On parvient finalement à joindre un certain Nicolas Blas. C’est sous ce pseudonyme que se cache le président de "Génération changement". Le jeune homme a accepté de répondre aux questions d’Europe 1.fr. "En politique, il faut toujours être prudent", avance en guise d’explication le jeune homme, qui revendique "au moins une trentaine de membres".

Point de noms en revanche. Trop peur des représailles et de voir les portes se fermer sur une carrière politique à peine naissante. "Ce sont des jeunes qui ont fait campagne ardemment, dans les laboratoires d’idées du Parti socialiste, à Terra Nova (un think-tank proche du PS, ndlr), ou par un travail de coordination auprès de figures du parti", distille le jeune homme.

"Peut-être un peu de candeur"

Pour ces jeunes ambitieux, l’après-présidentielle a été comme une douche froide. Beaucoup sont restés en vain à attendre le coup de fil providentiel au lendemain et au surlendemain de l’annonce de la composition du gouvernement, le 16 mai dernier. "Pendant la campagne, nous étions à la manœuvre. Alors il y a désormais une vraie déception, un vrai dégoût", assure Nicolas Blas.

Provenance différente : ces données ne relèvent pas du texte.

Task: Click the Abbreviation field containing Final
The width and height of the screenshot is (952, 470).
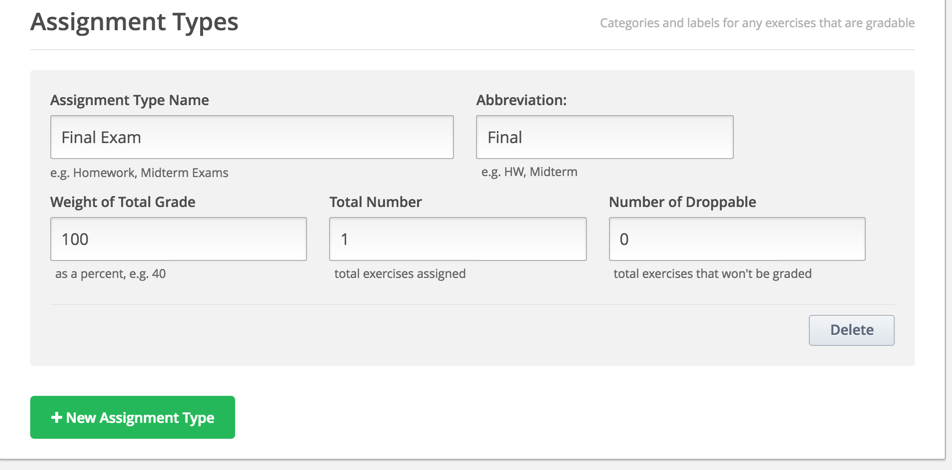Action: [x=604, y=137]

"Il y avait peut-être un peu de candeur, c’est vrai que la politique est dure, mais on ne s’attendait pas à ça", poursuit le jeune homme, qui pointe dans les équipes ministérielles "un manque de la jeune génération d’une part, d’une diversité des trajectoires d’autre part". D’autant plus injuste, estime le collectif, que François Hollande avait fait de la jeunesse un thème majeur de sa campagne. "Si encore il avait appuyé son discours sur les personnes âgées", grince le président du mouvement.

Ministres inexpérimentés et "règle des 15"

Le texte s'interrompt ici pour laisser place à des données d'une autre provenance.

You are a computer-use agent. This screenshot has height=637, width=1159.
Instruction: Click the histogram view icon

Le jeune homme y voit plusieurs explications. Le manque d’expérience de certains ministres, d’abord. "Par crainte, on a placé des directeurs et des membres de cabinet très expérimentés," estime Nicolas Blas, qui s’insurge : "Certains se sont découverts de gauche au grand meeting de Vincennes de François Hollande. Des conseillers techniques sont quinquagénaires, alors qu’il faut des jeunes qui aient de l’énergie, qui en veulent, qui travaillent jusqu’à 23 heures…"
 
 L’autre raison, c’est la fameuse "règle des 15", qui limite à 15 le nombre de collaborateurs dévolus aux ministres et à 10 celui des ministres délégués. Du temps de François Fillon, ce plafond avait été fixé à 20, et plus encore lors des mandatures précédentes. "Ça a tout foutu en l’air", peste Nicolas Blas, qui estime que ce sont les jeunes qui ont le plus pâti de cette réduction drastique des effectifs.  "Du coup, il manque la base de la pyramide. Et on ne forme pas la génération de demain", dénonce le président de "Génération changement".

"Aucune réaction de l’Elysée et de Matignon"

Mais à trop vouloir jouer la discrétion, le risque est grand d’être inaudible. Le compte Twitter du mouvement comptait mercredi après-midi… quatre abonnés. Quant à la page Facebook, personne, au même moment, n’avait cliqué sur "J’aime". Et au Mouvement des jeunes socialistes, on assure ne pas savoir qui est derrière la démarche… et ne pas s’en préoccuper plus que cela.

Quid des principaux concernés ? "On n’a eu aucune réaction de l’Elysée ou de Matignon", confie Nicolas Blas. Pourtant, tant les services de François Hollande que ceux de Jean-Marc Ayrault étaient au courant. "On leur avait fait parvenir deux ou trois messages, et on les avait prévenus que la tribune allait sortir le lendemain dans Libération. Mais on n’a eu aucune nouvelle. Et malgré notre volonté de rester discret, ils auraient pu nous joindre facilement", estime le jeune homme.

Le collectif espère tout de même avoir été entendu. "Après le 17 juin (2e tour des élections législatives, ndlr), quand les cabinets se recomposeront, la donne changera", veut croire Nicolas Blas. "Si on n’a pas été entendu, alors ce sera un combat au long cours", prévient-il. Il faudra alors, sans doute, sortir de l’ombre.